+++ Records shown +++

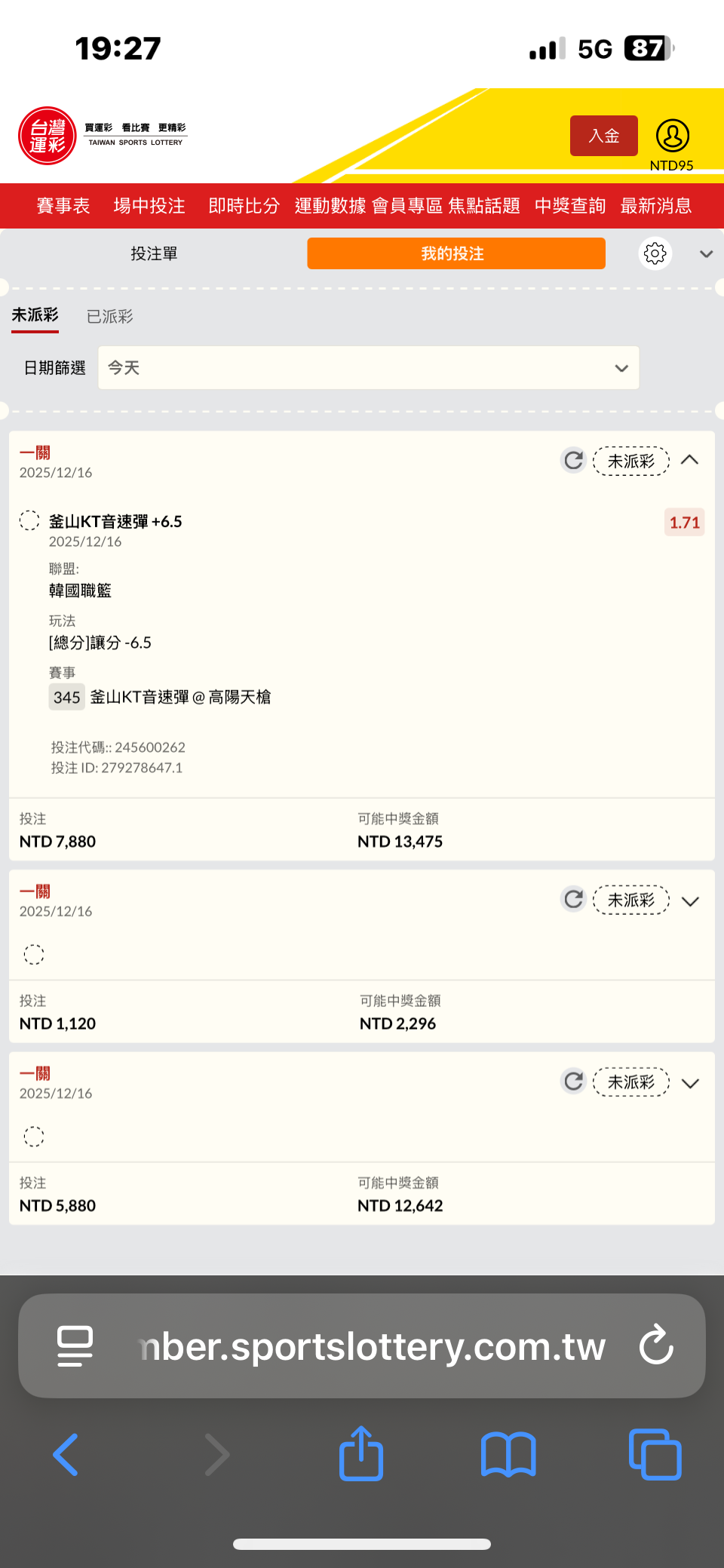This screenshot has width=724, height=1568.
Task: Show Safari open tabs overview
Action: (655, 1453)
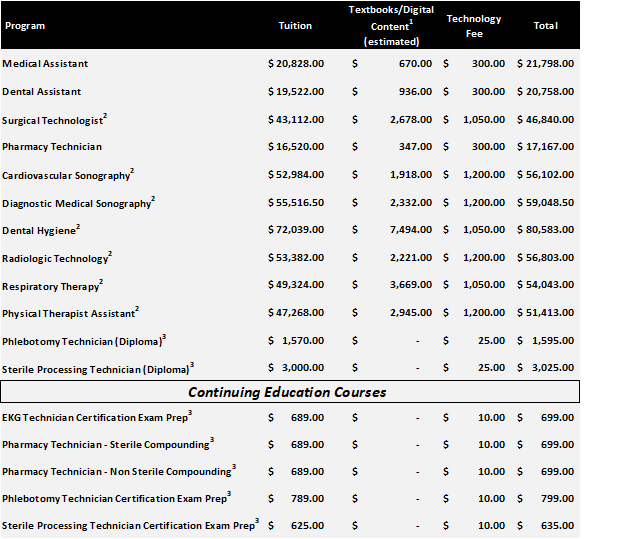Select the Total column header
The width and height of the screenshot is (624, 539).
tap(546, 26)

+++

= Exercise task =
Reproduce every line of the data above verbatim, omitting the pictures.

= The answer =
This screenshot has width=724, height=1568.
Task: Show Safari open tabs overview
Action: (655, 1453)
Select the Total column header
The width and height of the screenshot is (624, 539).
tap(546, 26)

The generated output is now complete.